A limitation of our study is that one metabolite identified in the discovery study could not be replicated in SHIP-TREND-0 due to the use of different analytical kits. In addition, contrary to the KORA F4 study, the metabolomics quantification in the SHIP-TREND-0 study was performed only on a subgroup of participants who did not report having diabetes. Thus, the study was designed to include a relatively healthy cohort of participants, with non-diabetic individuals and, consequently, no diabetes-related diseases. Despite these structural differences in the study design, the study included participants with prediabetes, along with a sufficient number of metabolites. Moreover, the successful replication of the majority of the results indicated that these results are very robust and generalizable. An additional limitation of the study is that metabolites such as PCs and LPCs represent a group of possible metabolites rather than a single molecule.
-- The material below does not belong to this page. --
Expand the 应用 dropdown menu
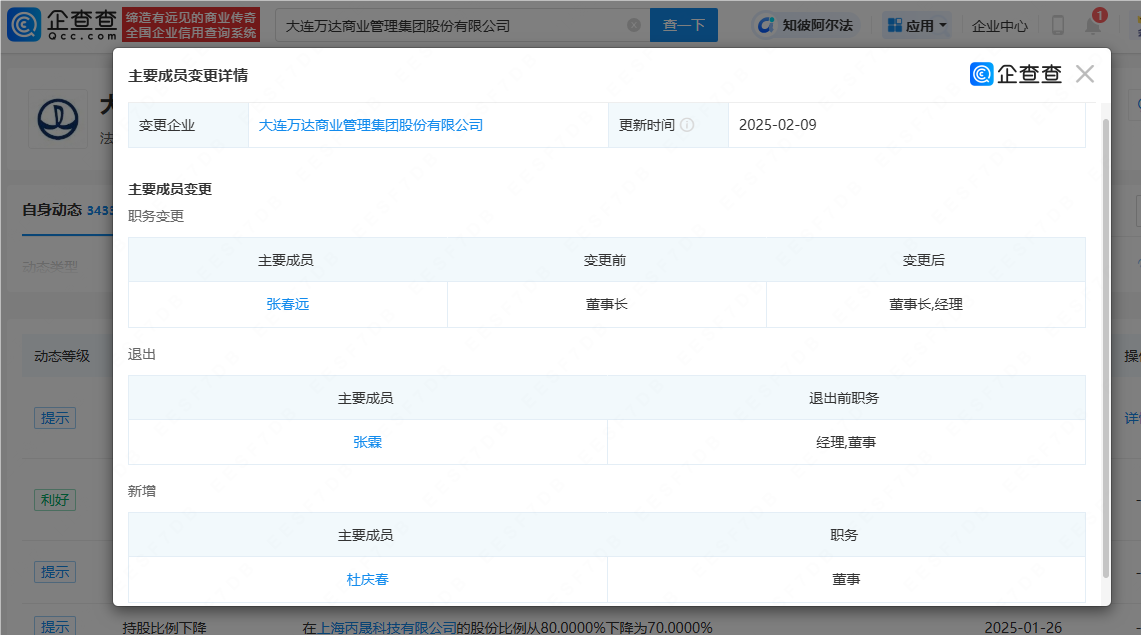The width and height of the screenshot is (1141, 635). coord(917,25)
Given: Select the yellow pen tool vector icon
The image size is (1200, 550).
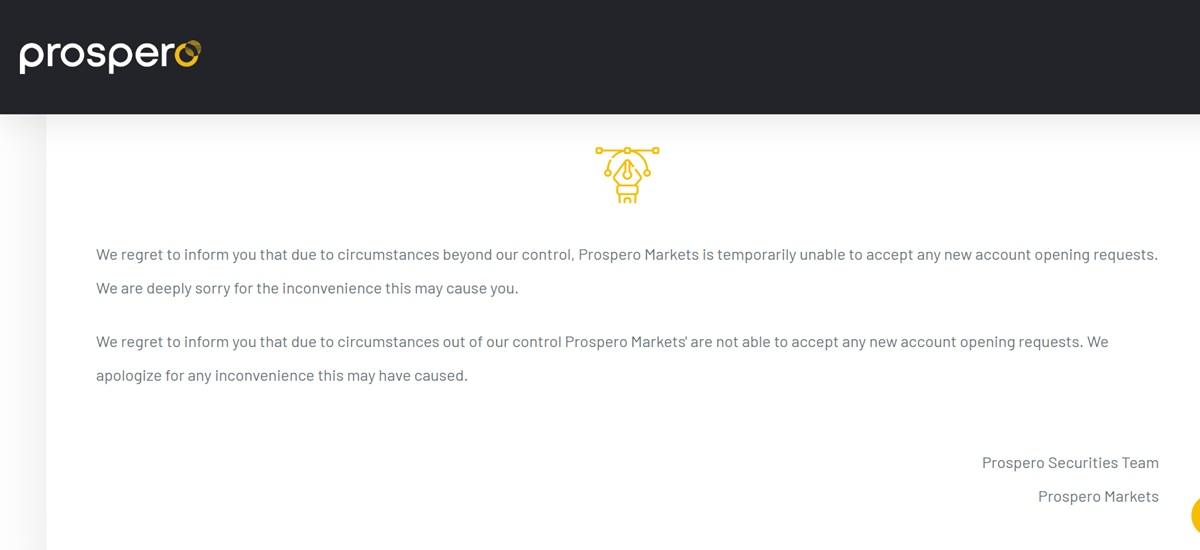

For instance, the metabolite lysoPC a C18:2 is known for its carbon chain length of the fatty acid and number of double bonds, but the position of the double bonds remains undefined. Therefore, the fatty acid in this LPC might be linoleic acid (C18:2 9Z, 12Z) or conjugated linoleic acid (C18:2 9E, 11E or C18:2 10E, 12Z) with different positions of the double bonds. For the PCs, the range of possible molecules is even wider, since we know the sum of the chain lengths and the sum of the double bonds of the two fatty acids in PC, but not which fatty acid is found at the sn1 or sn2 position. The level of the PCs or LPCs is determined by biosynthesis or catabolism, and the enzymes involved in these processes often exhibit a preference for specific fatty acids at specific positions. However, the substrate spectrum for all the enzymes is not yet fully known. Consequently, we were unable to construct networks for specific PCs or LPCs in our metabolic network analysis.

Conclusion

MetS is a complex and multifaceted syndrome, characterized by overlapping and interacting mechanisms that are not identical across individual phenotypes. A notable finding from our study is the identification of lysoPC a C18:2, a metabolite negatively associated not only with MetS but also with its five components. This metabolite might have the potential to be a key molecule in the prevention and treatment of MetS. Consequently, a greater and deeper comprehension of the lysoPC a C18:2 metabolic process, and its effect on the development of MetS is required. Additionally, the biological processes and enzymes involved in the network analysis of specific replicated MetS-associated metabolites can also be explored for preventive and therapeutic purposes.